The Tigers hope to avenge an 87-44 loss at Kansas State.
Wednesday, March 2, 2005 | 12:00 a.m. CST; updated 1:15 a.m. CDT, Monday, July 21, 2008

It’s not done quite yet.

Some Missouri women’s basketball fans may have been wishing for this season to come to an end after a disappointing 9-16 record.

But the team proved it still heart with a 70-65 overtime win against Nebraska last week.

Coach Cindy Stein said the win was “really big for us” and gave the team confidence going into the remainder of the season.

Tonight will determine if that confidence can carry the Tigers into the Big 12 tournament on an upswing.

Missouri plays its final regular season game against No. 17 Kansas State at 7 tonight at Mizzou Arena.

Kansas State defeated Nebraska 94-69 on Feb. 23, and in their most recent match-up against the Tigers, the Wildcats won 87-44 on Jan. 11 in Manhattan, Kan.

How the game goes in Manhattan isn’t always a good indication of how the game will go in Columbia, though.

During past match-ups between Missouri and Kansas State, a lot has depended on location. Last year, the Tigers lost by 21 to Kansas State early in the season at Reunion Arena and then lost by three at Hearnes Center.

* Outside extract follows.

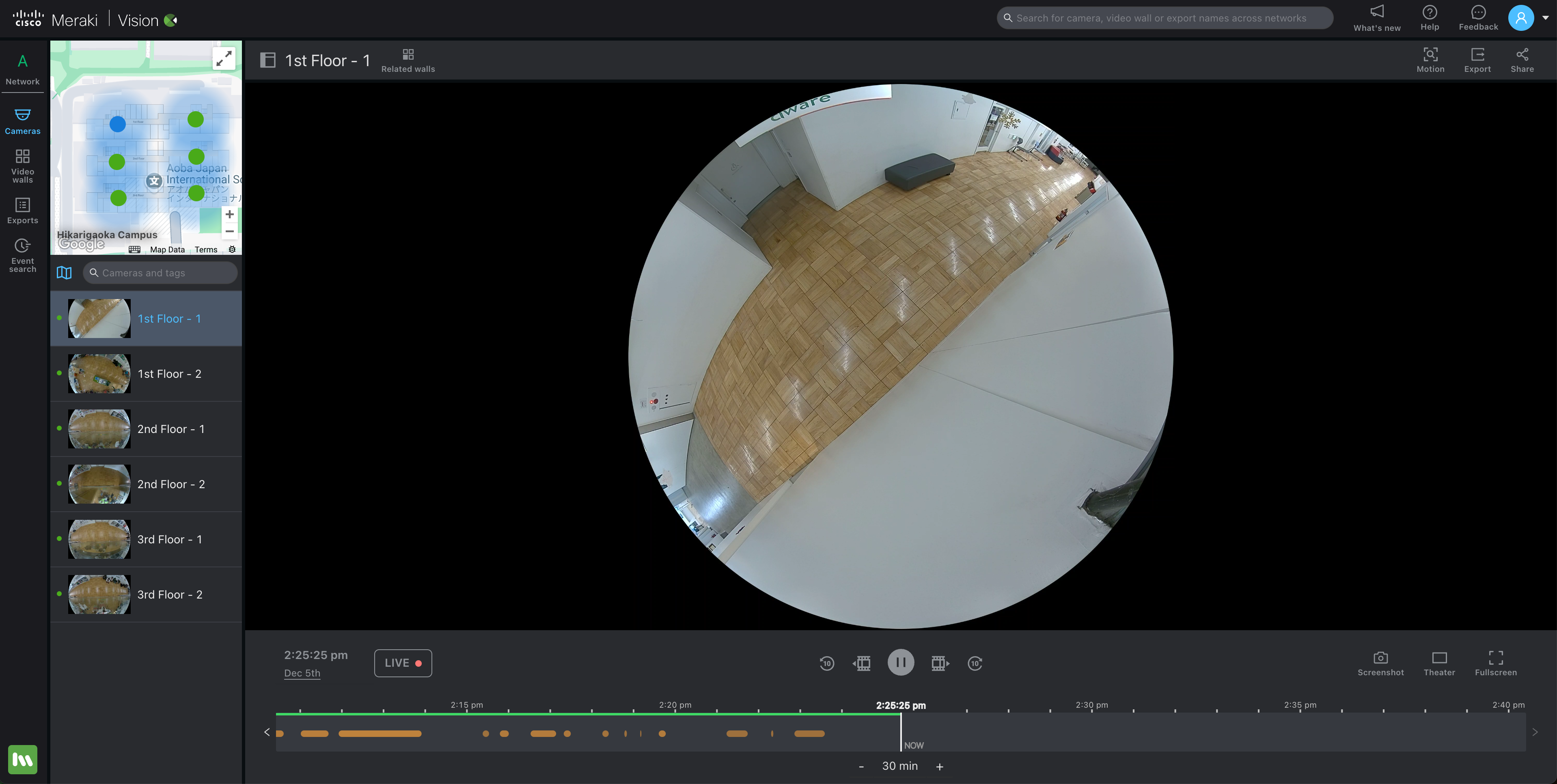Image resolution: width=1557 pixels, height=784 pixels.
Task: Click the Dec 5th date link
Action: [x=302, y=673]
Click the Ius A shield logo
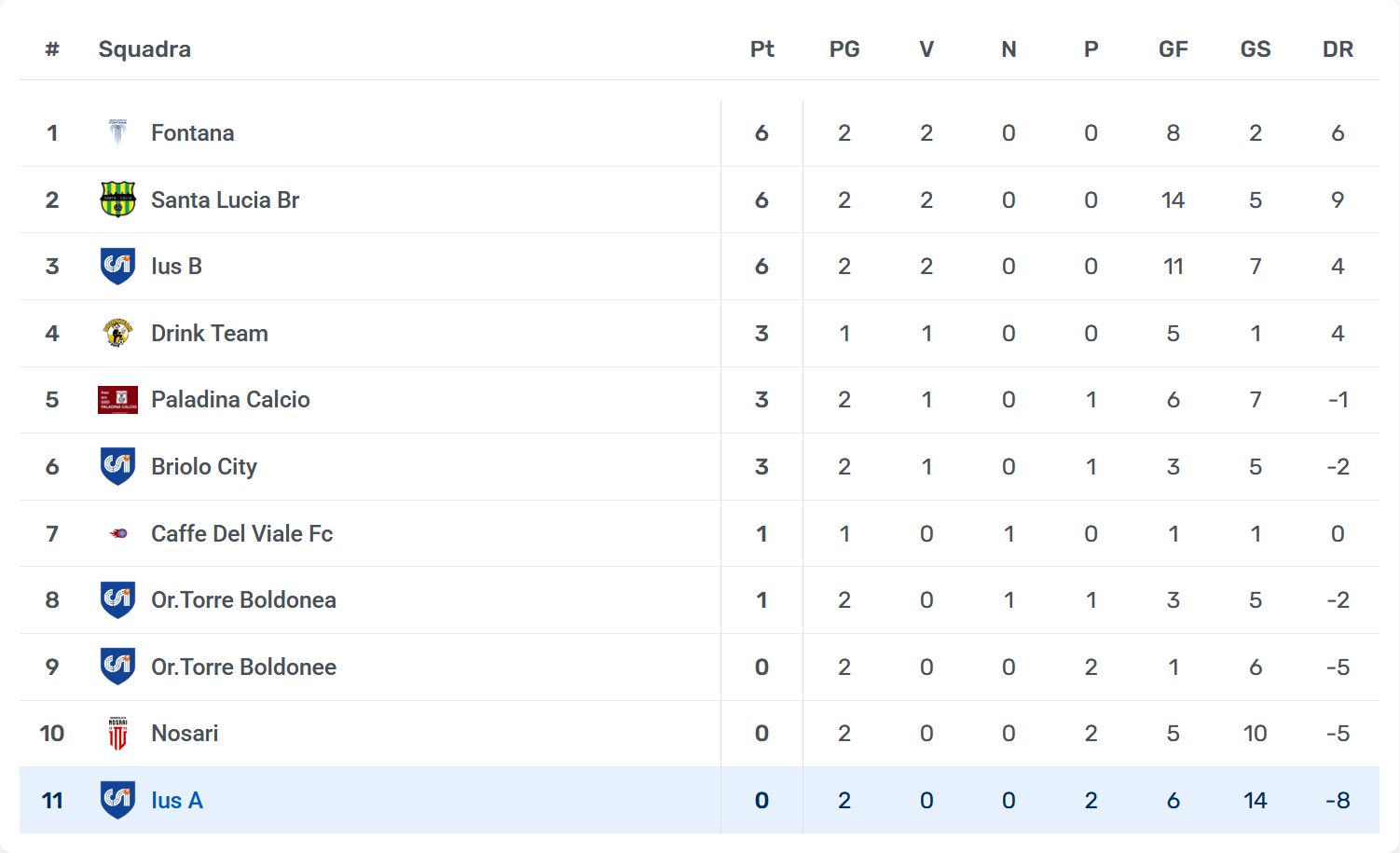This screenshot has width=1400, height=853. pos(117,800)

Kansas State coach Deb Patterson said the Wildcats have had close contests in Columbia during the past few years.

“The challenge before us, as we head into Columbia, is great,” she said. “We know Missouri’s been playing well lately, and we’ll have to be ready for a very emotional team.”

While the Tigers aren’t playing for a share of the Big 12 title, their final regular-season game does mean something.

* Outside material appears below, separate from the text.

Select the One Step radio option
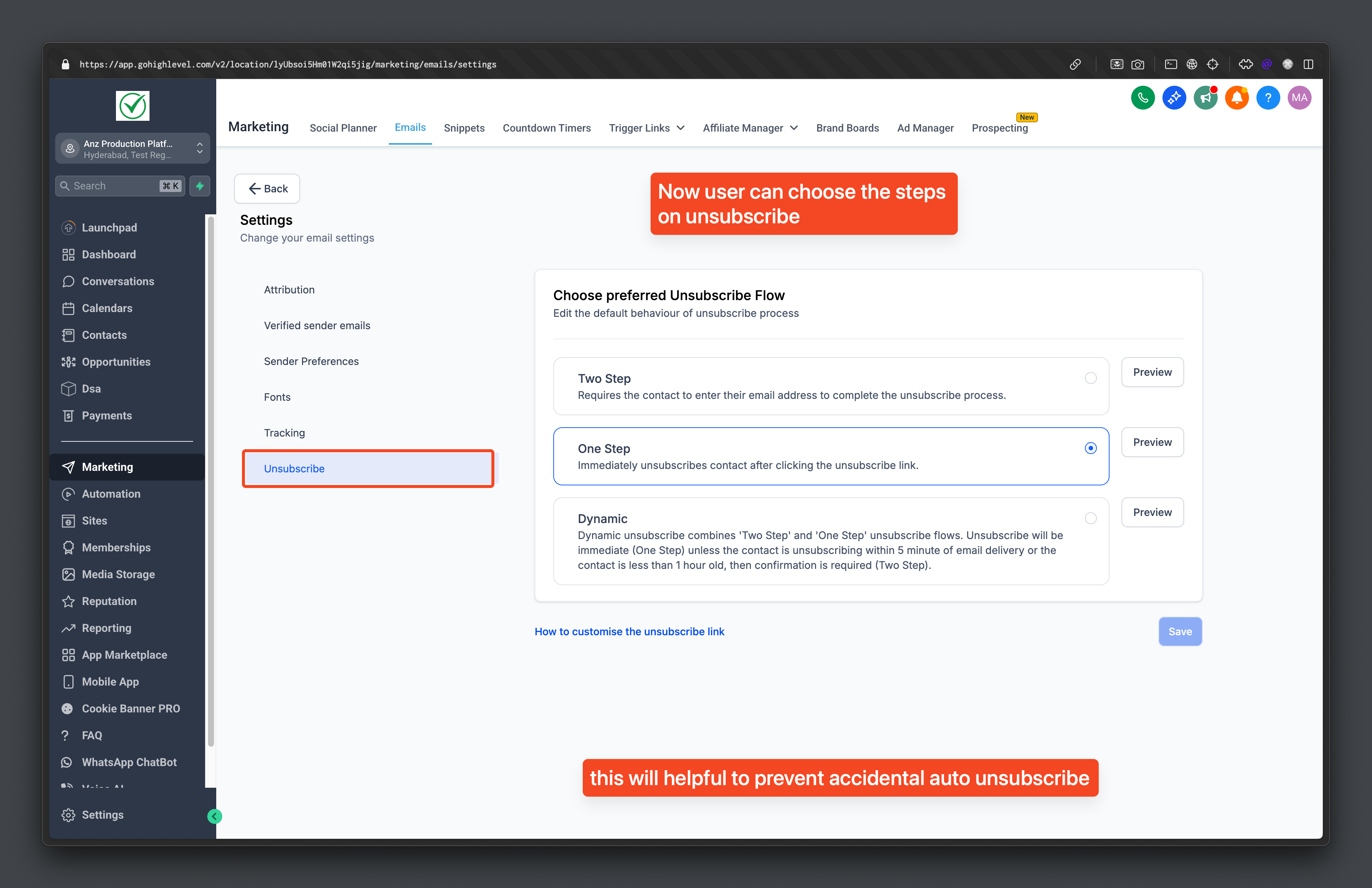This screenshot has height=888, width=1372. (1090, 448)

With a Missouri win and Texas A&M loss tonight, the Tigers could clinch the eighth seed in the Big 12 tournament. That would set up a first-round game against Kansas. The Tigers would have a chance to avenge their embarrassing 60-42 loss to Kansas at home on Feb. 5.

Of course, to win tonight, Missouri will have to stop Kansas State’s Kendra Wecker, a preseason All-American and Naismith Player of the Year candidate.

Wecker, a senior, leads the team in scoring and averages a double-double, with 20 points and 10 rebounds per game.

Two Missouri natives start along with Wecker for Kansas State: sophomore Claire Coggins and freshman Shana Wheeler are from Lee’s Summit.

Coggins averages 10 points and has provided a spark in recent games.

“She’s done a nice job playing composed and making quality basketball decisions,” Patterson said. “When she does that, she’s a real important dynamic.”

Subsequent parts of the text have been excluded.